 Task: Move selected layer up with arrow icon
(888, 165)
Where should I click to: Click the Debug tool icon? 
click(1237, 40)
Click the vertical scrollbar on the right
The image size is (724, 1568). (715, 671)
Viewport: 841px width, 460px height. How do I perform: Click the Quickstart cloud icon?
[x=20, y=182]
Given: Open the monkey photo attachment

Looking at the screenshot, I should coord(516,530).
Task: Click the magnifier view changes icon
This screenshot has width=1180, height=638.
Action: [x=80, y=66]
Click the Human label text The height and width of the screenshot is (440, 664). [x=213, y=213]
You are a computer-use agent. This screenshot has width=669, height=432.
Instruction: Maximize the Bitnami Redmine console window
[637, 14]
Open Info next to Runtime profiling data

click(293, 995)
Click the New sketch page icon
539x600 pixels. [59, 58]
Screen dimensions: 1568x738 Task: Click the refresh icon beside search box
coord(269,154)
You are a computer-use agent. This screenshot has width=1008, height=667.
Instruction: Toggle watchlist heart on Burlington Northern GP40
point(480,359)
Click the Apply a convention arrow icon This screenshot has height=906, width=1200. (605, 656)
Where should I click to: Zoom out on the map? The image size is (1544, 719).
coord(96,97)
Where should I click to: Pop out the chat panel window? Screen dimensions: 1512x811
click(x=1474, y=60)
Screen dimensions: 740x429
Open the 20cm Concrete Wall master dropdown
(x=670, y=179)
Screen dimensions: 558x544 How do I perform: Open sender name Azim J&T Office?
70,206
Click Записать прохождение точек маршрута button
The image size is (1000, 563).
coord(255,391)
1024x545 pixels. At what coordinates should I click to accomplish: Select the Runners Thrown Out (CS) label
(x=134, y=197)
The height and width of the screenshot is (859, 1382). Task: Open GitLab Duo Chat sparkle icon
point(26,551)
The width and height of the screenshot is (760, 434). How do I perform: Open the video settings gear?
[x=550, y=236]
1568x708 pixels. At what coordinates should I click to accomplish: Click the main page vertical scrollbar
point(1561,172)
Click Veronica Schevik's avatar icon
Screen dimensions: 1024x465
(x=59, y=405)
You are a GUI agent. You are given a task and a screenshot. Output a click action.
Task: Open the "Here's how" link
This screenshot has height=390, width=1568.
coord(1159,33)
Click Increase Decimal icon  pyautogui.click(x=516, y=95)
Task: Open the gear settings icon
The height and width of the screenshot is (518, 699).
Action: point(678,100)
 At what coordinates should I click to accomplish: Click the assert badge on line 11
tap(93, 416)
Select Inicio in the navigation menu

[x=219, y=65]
_____
ACTIVITY:
From the line holding "Click Increase Decimal" down to the final line above, copy each line exactly, and leave out everything before it.

RESPONSE BELOW:
Click Increase Decimal icon  pyautogui.click(x=516, y=95)
Task: Open the gear settings icon
The height and width of the screenshot is (518, 699).
Action: point(678,100)
 At what coordinates should I click to accomplish: Click the assert badge on line 11
tap(93, 416)
Select Inicio in the navigation menu

[x=219, y=65]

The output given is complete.